(Work to complete) Which lines in the data below contain the string "badge"? Show each one.

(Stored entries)
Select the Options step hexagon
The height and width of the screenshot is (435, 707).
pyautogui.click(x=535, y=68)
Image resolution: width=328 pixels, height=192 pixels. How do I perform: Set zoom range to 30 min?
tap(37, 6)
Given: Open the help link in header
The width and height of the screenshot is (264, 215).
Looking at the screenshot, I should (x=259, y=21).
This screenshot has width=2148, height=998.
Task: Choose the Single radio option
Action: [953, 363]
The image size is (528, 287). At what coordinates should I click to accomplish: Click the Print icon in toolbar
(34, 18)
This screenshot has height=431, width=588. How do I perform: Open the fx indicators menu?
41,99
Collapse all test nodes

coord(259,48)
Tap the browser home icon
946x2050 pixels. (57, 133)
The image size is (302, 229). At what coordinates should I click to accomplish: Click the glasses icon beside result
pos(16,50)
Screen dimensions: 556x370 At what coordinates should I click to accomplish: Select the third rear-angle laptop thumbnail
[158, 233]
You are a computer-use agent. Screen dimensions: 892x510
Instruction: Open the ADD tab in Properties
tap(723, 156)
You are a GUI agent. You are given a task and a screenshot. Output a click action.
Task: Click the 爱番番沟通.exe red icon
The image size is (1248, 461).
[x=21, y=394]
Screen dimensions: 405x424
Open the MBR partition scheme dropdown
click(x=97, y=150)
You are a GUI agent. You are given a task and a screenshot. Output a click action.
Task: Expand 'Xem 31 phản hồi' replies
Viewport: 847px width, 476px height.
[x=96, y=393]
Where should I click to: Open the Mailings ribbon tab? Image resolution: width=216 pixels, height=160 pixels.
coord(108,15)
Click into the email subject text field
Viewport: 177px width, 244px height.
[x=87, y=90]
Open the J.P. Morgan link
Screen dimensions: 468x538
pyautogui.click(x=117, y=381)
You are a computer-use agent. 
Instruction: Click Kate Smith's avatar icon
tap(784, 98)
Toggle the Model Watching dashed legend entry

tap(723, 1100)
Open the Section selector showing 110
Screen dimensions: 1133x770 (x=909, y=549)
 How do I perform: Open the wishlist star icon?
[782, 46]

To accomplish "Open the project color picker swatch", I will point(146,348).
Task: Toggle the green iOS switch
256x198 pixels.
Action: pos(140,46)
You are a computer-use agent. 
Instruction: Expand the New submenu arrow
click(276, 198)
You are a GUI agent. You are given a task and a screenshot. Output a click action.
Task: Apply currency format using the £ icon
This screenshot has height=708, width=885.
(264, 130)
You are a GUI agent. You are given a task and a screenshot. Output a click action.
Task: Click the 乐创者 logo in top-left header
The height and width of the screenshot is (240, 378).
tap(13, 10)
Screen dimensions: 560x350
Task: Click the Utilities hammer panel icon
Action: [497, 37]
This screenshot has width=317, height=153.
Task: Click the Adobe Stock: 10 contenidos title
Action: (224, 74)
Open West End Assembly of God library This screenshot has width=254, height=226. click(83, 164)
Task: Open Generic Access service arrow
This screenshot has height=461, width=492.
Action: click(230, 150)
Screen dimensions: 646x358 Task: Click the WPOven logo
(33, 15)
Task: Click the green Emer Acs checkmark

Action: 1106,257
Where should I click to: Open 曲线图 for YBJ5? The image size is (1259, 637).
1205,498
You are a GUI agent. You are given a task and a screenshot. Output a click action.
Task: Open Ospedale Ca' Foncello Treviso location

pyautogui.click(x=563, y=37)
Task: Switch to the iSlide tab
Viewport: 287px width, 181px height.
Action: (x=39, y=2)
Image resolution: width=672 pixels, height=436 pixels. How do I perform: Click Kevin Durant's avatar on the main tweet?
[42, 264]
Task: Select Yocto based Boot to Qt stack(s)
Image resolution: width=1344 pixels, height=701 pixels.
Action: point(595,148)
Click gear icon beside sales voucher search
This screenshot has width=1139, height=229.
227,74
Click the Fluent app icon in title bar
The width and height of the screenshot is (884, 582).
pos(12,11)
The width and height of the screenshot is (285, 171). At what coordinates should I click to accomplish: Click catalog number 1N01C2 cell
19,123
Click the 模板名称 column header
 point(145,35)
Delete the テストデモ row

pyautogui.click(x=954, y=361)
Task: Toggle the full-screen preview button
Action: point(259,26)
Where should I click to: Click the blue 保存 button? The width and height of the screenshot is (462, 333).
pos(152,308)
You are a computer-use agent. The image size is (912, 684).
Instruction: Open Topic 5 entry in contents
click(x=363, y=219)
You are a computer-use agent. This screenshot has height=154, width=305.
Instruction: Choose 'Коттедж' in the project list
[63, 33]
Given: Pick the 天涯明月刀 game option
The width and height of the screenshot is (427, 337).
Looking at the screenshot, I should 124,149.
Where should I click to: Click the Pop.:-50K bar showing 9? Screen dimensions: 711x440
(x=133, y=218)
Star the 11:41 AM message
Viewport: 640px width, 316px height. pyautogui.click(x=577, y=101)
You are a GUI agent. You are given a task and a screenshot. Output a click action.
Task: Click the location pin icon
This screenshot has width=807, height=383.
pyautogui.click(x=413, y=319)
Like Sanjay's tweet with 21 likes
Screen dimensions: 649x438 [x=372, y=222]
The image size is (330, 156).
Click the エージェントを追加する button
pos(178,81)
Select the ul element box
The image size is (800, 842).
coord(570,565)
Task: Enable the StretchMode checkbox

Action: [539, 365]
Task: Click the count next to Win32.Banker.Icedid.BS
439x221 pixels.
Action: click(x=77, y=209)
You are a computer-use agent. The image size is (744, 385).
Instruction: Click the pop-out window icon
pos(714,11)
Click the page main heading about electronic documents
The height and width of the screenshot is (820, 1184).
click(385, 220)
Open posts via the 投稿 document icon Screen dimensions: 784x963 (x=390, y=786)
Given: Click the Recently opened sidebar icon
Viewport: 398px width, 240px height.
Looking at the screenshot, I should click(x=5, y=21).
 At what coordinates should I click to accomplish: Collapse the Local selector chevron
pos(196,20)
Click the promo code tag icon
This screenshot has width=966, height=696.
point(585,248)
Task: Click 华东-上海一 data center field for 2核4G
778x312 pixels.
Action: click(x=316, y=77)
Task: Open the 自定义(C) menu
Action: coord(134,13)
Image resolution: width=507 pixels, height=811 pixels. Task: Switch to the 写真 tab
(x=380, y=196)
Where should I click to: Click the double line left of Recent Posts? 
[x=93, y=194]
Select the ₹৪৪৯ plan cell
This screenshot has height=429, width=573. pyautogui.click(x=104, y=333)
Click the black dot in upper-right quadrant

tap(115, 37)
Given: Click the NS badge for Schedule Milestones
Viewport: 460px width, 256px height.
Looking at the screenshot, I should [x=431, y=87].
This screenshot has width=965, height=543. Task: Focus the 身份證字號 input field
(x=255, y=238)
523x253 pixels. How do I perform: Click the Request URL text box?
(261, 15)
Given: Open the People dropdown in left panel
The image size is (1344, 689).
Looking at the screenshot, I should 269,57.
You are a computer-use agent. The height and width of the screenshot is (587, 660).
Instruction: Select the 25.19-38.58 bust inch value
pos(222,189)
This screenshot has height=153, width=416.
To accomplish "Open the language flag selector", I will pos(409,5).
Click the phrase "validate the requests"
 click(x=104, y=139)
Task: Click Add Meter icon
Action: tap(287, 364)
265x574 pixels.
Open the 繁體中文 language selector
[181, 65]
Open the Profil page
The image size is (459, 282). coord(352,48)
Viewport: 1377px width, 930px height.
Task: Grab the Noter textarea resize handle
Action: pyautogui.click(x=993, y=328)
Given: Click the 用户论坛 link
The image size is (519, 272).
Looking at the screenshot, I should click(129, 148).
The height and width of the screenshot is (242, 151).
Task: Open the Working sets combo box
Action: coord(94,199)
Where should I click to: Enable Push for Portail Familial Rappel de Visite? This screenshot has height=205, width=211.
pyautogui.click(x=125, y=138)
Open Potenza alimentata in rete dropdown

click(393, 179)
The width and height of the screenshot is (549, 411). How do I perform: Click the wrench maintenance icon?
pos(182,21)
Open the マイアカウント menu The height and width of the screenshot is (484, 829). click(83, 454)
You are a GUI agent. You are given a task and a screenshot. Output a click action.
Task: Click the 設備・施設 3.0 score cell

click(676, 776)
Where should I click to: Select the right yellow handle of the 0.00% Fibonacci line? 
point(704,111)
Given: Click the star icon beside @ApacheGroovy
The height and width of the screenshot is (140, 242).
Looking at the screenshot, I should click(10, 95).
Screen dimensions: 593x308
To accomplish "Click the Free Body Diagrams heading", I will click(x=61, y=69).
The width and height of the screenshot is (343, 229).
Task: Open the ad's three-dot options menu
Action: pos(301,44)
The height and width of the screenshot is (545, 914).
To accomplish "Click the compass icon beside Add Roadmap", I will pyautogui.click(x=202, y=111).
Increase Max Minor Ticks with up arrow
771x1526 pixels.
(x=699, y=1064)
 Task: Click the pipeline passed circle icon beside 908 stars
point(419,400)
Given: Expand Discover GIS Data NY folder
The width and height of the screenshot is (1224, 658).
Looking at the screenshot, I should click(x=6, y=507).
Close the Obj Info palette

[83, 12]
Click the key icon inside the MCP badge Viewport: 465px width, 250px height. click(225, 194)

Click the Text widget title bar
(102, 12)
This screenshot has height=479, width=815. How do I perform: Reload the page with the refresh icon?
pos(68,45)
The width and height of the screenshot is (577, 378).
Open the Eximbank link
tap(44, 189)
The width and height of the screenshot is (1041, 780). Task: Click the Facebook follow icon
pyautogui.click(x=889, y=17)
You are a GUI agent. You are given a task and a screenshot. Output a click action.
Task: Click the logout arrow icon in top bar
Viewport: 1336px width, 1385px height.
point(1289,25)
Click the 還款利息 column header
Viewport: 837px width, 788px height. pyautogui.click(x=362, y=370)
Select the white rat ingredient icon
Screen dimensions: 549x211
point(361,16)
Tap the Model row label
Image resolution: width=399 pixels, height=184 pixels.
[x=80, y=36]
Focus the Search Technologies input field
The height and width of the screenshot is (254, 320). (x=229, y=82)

(Exercise answer)
Given: Click the NS badge for Schedule Milestones
Click the key icon inside the MCP badge Viewport: 465px width, 250px height. click(225, 194)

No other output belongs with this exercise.